Your assignment: A faithful copy of the data is what is wanted, minus any pictures.

Excerpted records:
_ _ _ _ _

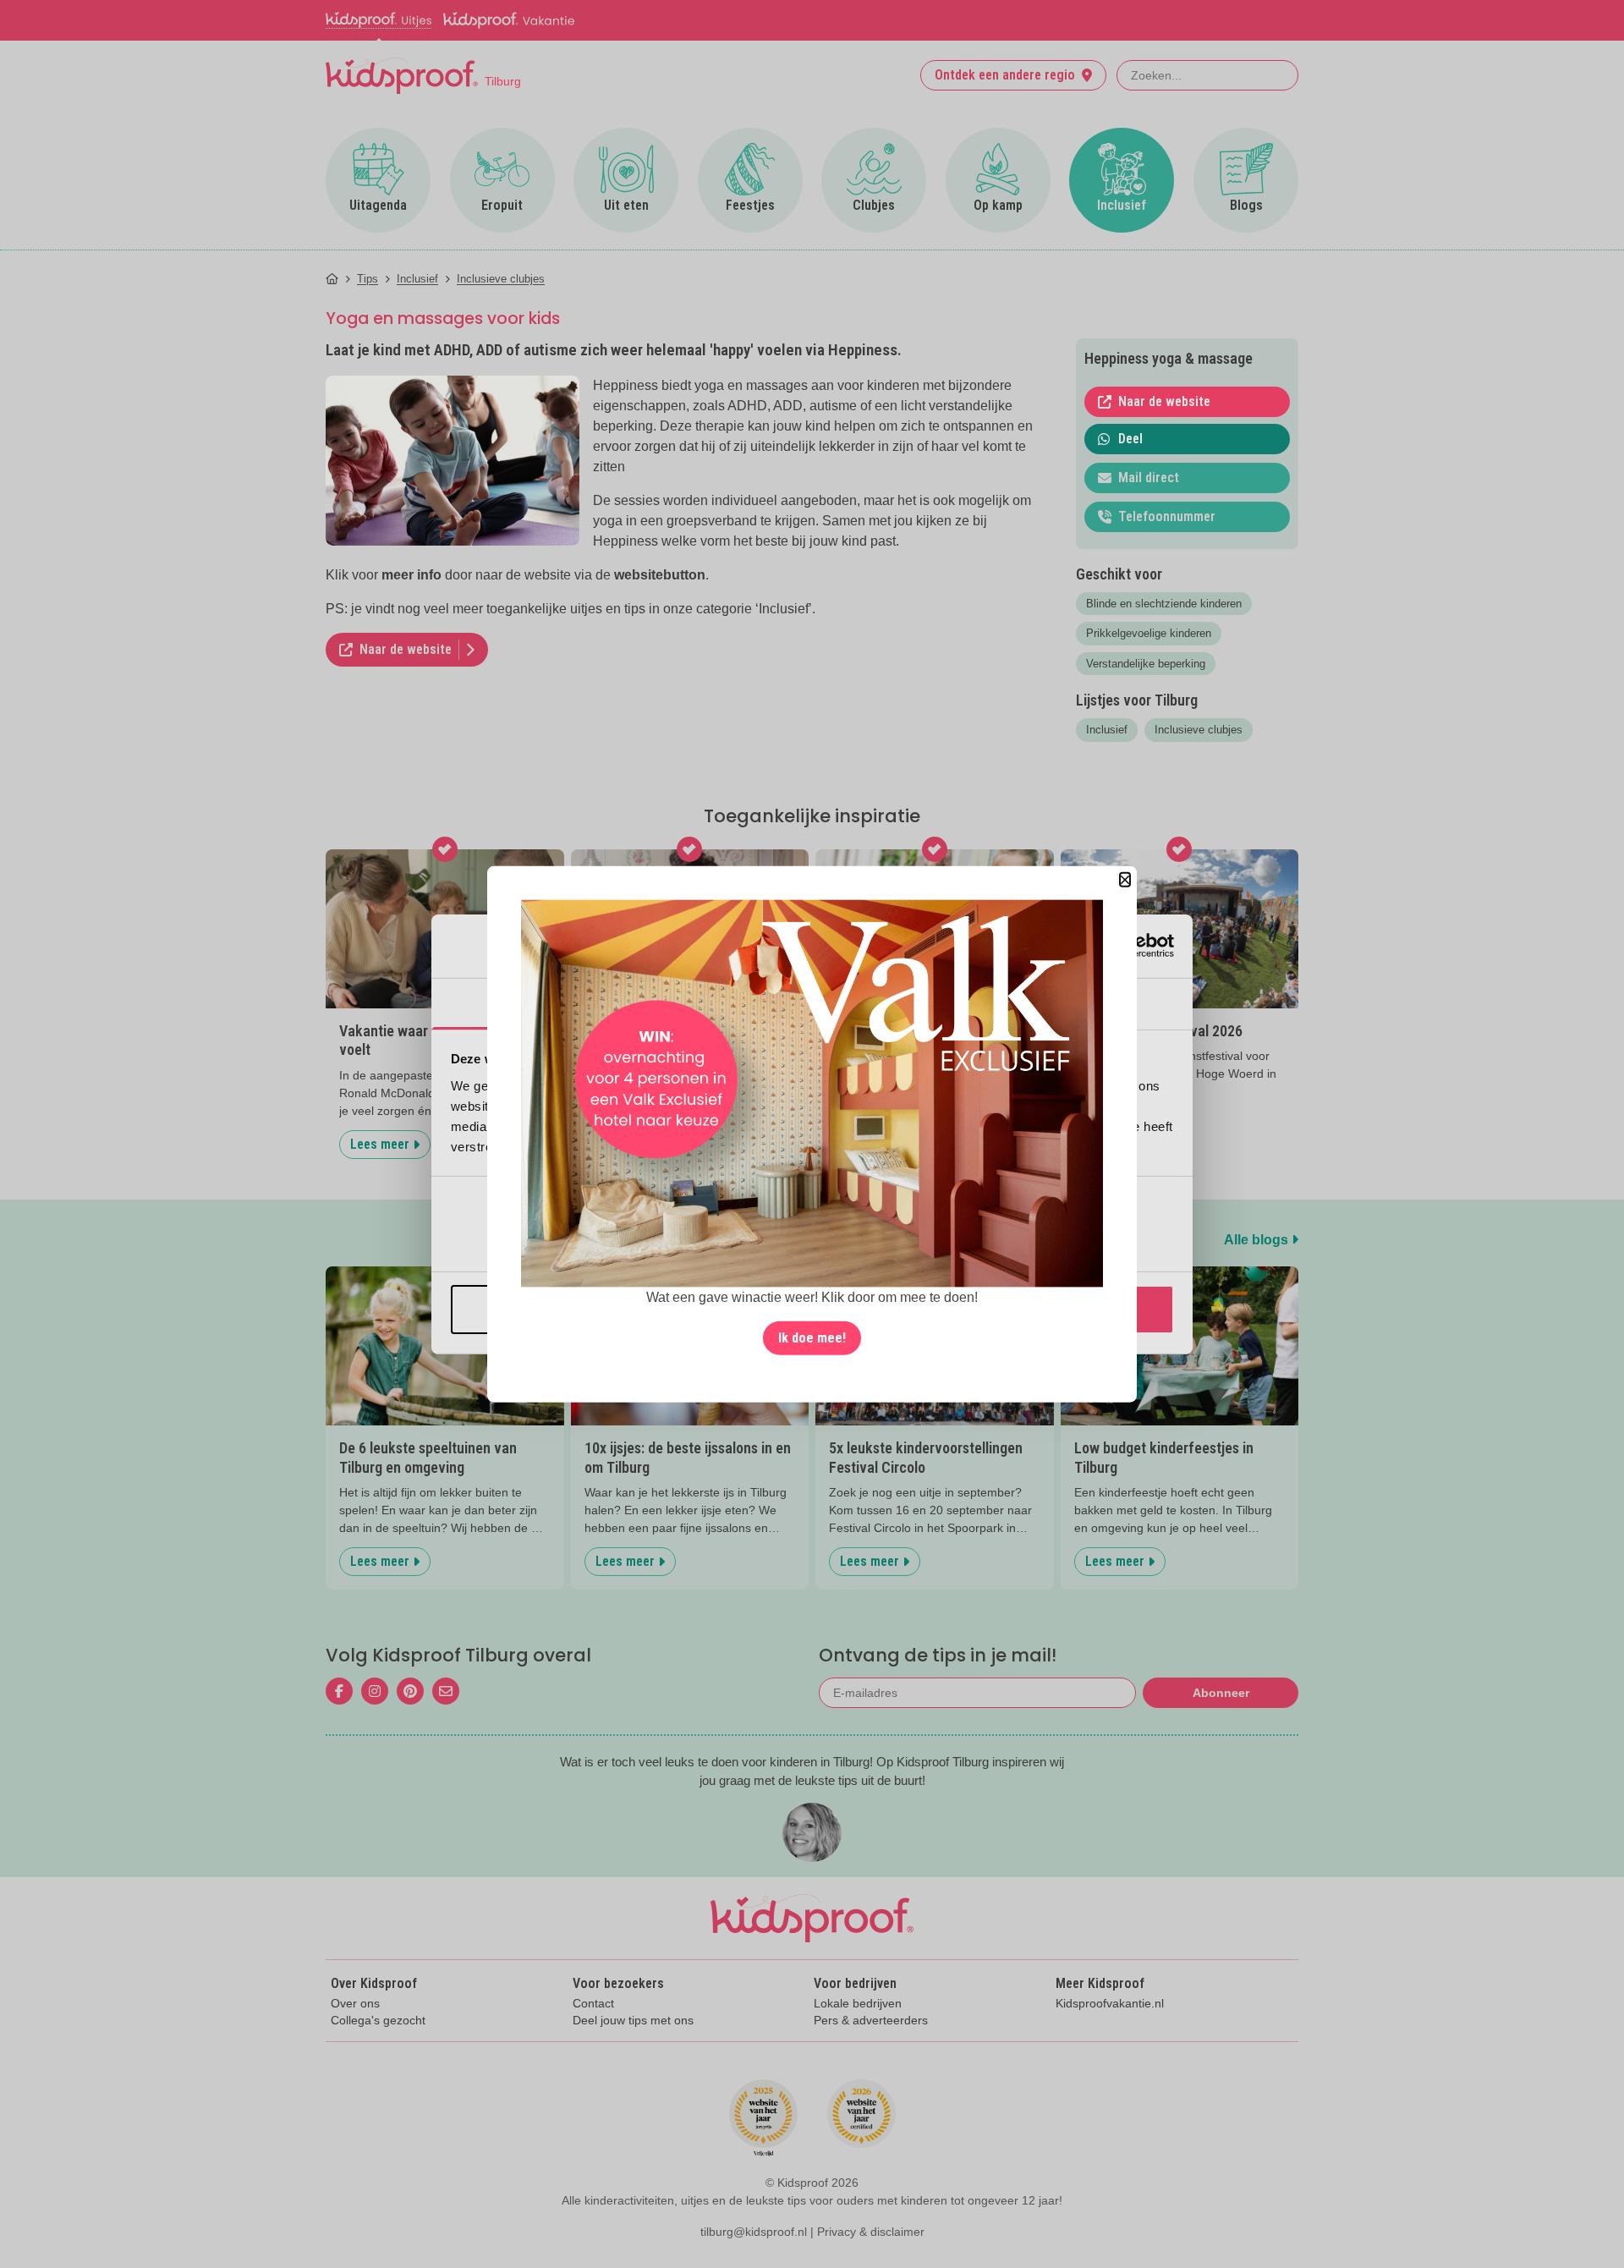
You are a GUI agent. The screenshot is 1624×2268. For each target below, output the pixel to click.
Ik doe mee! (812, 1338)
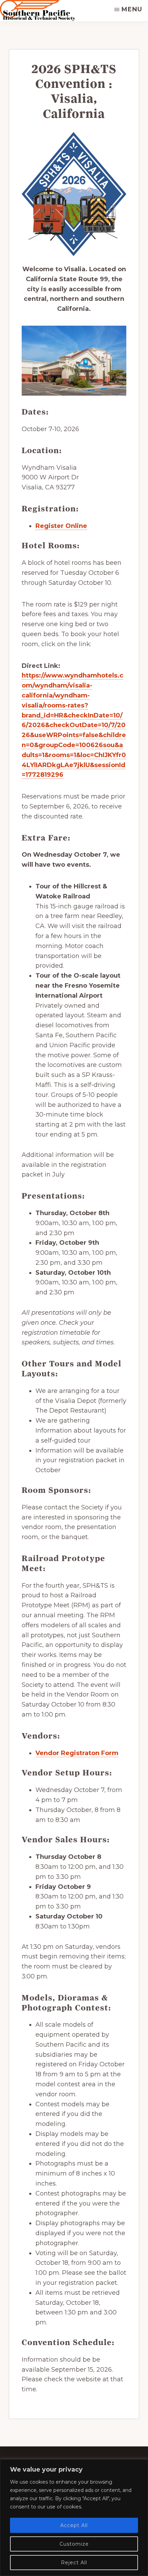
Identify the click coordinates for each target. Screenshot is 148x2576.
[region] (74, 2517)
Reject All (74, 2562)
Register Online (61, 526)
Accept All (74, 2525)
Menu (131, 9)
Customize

_ _ _ _ _

Completed exercise:
You are a GUI agent. The screenshot is 1624×2268. For each target below, output the pixel to click.
Ik doe mee! (812, 1338)
Identify the click coordinates for each target. Screenshot is 148x2576.
[region] (74, 2517)
Reject All (74, 2562)
Register Online (61, 526)
Accept All (74, 2525)
Menu (131, 9)
Customize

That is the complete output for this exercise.